Choqué par l'enquête d'une association de protection animale, Nagui appelle à la mobilisation (vidéo)

L214, une association française de protection animale (un peu l’équivalent de Gaïa en Belgique), met en cause une société française, l’entreprise Sanders, filiale du groupe Avril, un groupe agro-industriel notamment spécialisé dans l’alimentation humaine et animale. C'est la deuxième fois en dix jours que ce groupe est mis en cause. 

L’enquête menée dans le premier centre privé européen de recherches en nutrition animale d’expérimentation de Sourches dans la Sarthe (près de Le Mans) a "profondément choqué" Nagui, l’un des animateurs vedette de France Télévisions. Au point que ce dernier a accepté de tourner une vidéo (postée ce mercredi sur youtube) pour dénoncer les pratiques de l’entreprise et appeler les citoyens à signer une pétition pour interdire la pratique des vaches "à hublot". Ces vaches sur lesquelles on appose une canule permettant un accès direct à la panse des bovins. Un système qui permet d’observer et d’étudier leur digestion.

Attention, âmes sensibles s’abstenir :

Outre ces vaches "à hublot", l’animateur dénonce les conditions de vie des animaux qui y sont pensionnaires. Nagui parle de "poulets tellement obèses qu’ils n’arrivent plus à se déplacer" ; "de veaux isolés dans de minuscules enclos", "certains souffrant de troubles digestifs" ; de cochons et de lapins "malades", "enfermés dans des cages minuscules".

Il ajoute que pour cette entreprise "et pour l’élevage intensif qui est largement majoritaire en France", "les animaux ne sont que des machines à produire". Une situation à laquelle "il faut mettre un terme" parce qu'elle "se fait au détriment de la santé des animaux et de notre santé".
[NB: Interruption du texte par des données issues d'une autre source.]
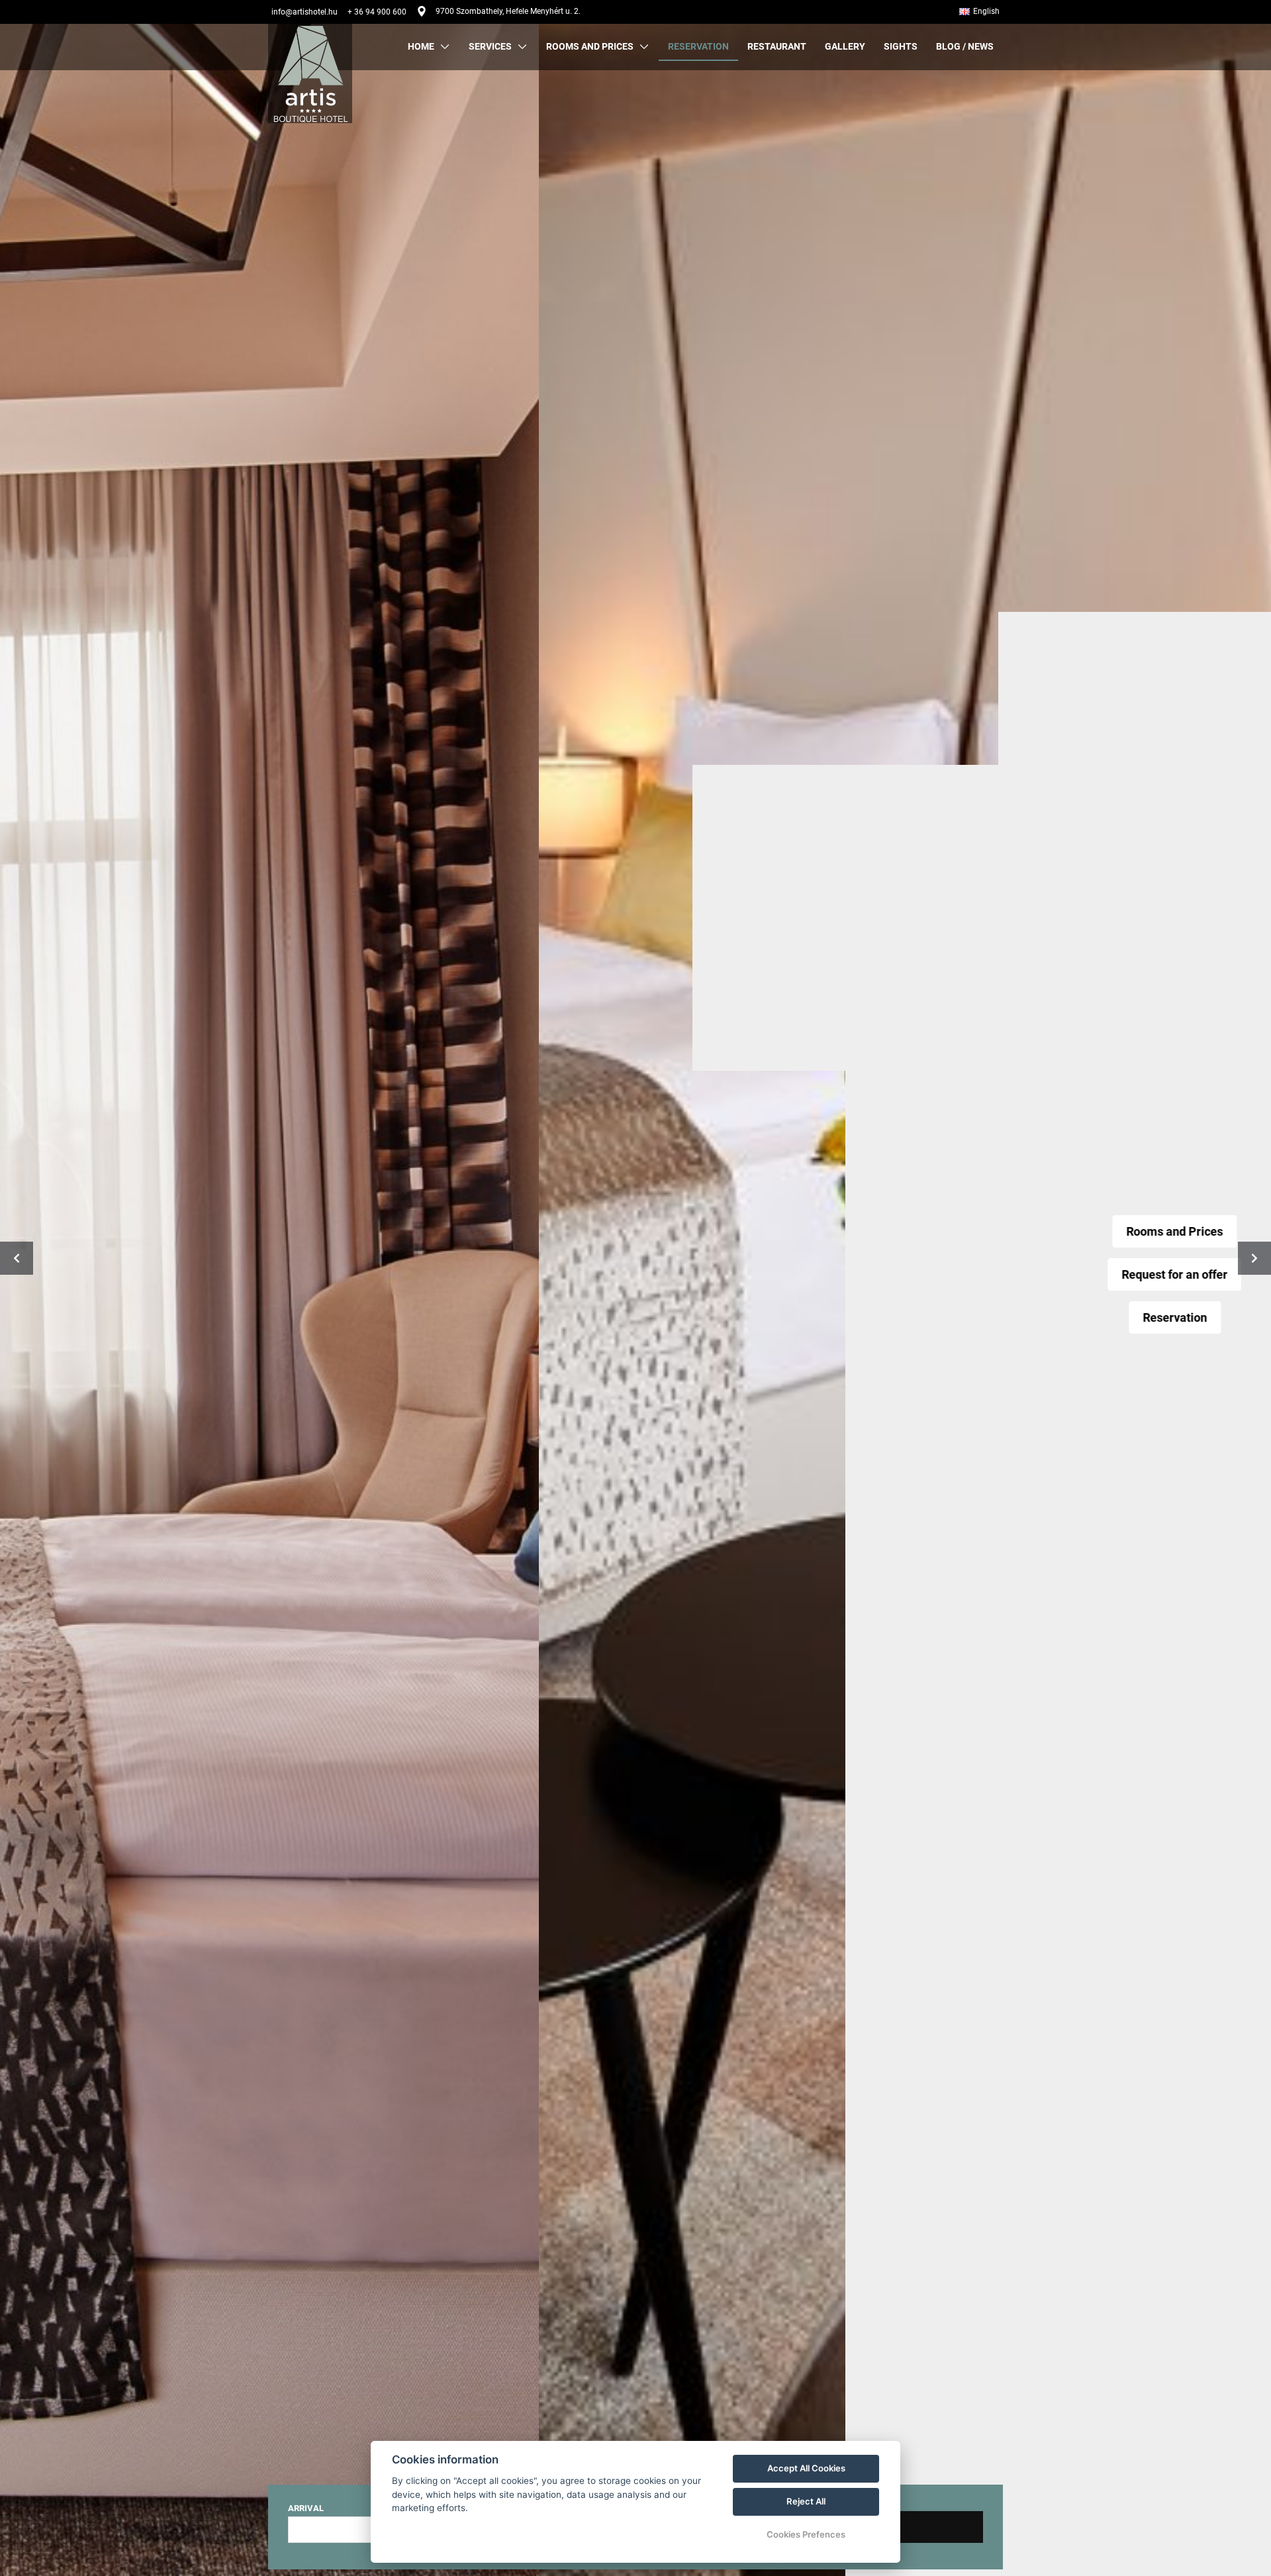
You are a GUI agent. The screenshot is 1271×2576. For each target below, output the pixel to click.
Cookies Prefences (806, 2534)
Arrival (306, 2508)
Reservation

Des images "manipulées" "à de fins sensationnalistes" ?

Le groupe Avril réagit ce jeudi à cette vidéo via un communiqué publié sur son site internet. Il "déplore une nouvelle fois la manipulation d’images montées, tournées de nuit à des fins sensationnalistes. Cela, dans le cadre d’une intrusion illégale dans un centre pourtant régulièrement ouvert au public".

Pour lui, le procédé de la "canule" "utilisé sur six vaches fait l’objet de recherches devant permettre la mise en place de pratiques alternatives" ; que ce procédé "est utilisé dans le monde entier" et qu'"il s’accompagne d’un suivi vétérinaire extrêmement rigoureux et représente à l’heure actuelle l’unique solution permettant d’étudier la digestion des protéines végétales".

Le groupe Avril ajoute encore qu'"en France, ce procédé est encadré par la réglementation et fait l’objet d’une autorisation du ministère en charge de la Recherche".

La Belgique recourt aussi à ce procédé

Il est exact d’affirmer que d’autres laboratoires de recherche dans le monde recourent à cette pratique de la vache "à hublot" aussi appelée vache "à canule". C’est le cas notamment en Suisse, au Canada, aux Etats-Unis, mais aussi en Belgique.

En 2016, ce procédé avait d’ailleurs déjà été dénoncé chez nous où la faculté Agro Bio Tech de Gembloux était mise en cause. Toutes les associations de défense des animaux s’étaient montrées choquées par cette pratique. Le doyen de la faculté de l’époque, Philippe Lepoivre, estimait que si les réactions indignées étaient légitimes, elles étaient "le fait d’une mauvaise connaissance de l’expérience".

Pour lui, il s’agissait d’une opération indolore qui ne gêne en rien l’animal dans sa vie de tous les jours : "On peut le voir quand on touche à cette canule, la vache ne bouge pas et ne manifeste aucun signe d’inconfort. D’ailleurs l’une de nos deux vaches a même donné naissance à un veau sans problème", expliquait l’un des professeurs, Yves Beckers.

Pas sûr que ces arguments calment tous ceux qui se battent pour le bien-être animal et la fin de l’élevage intensif.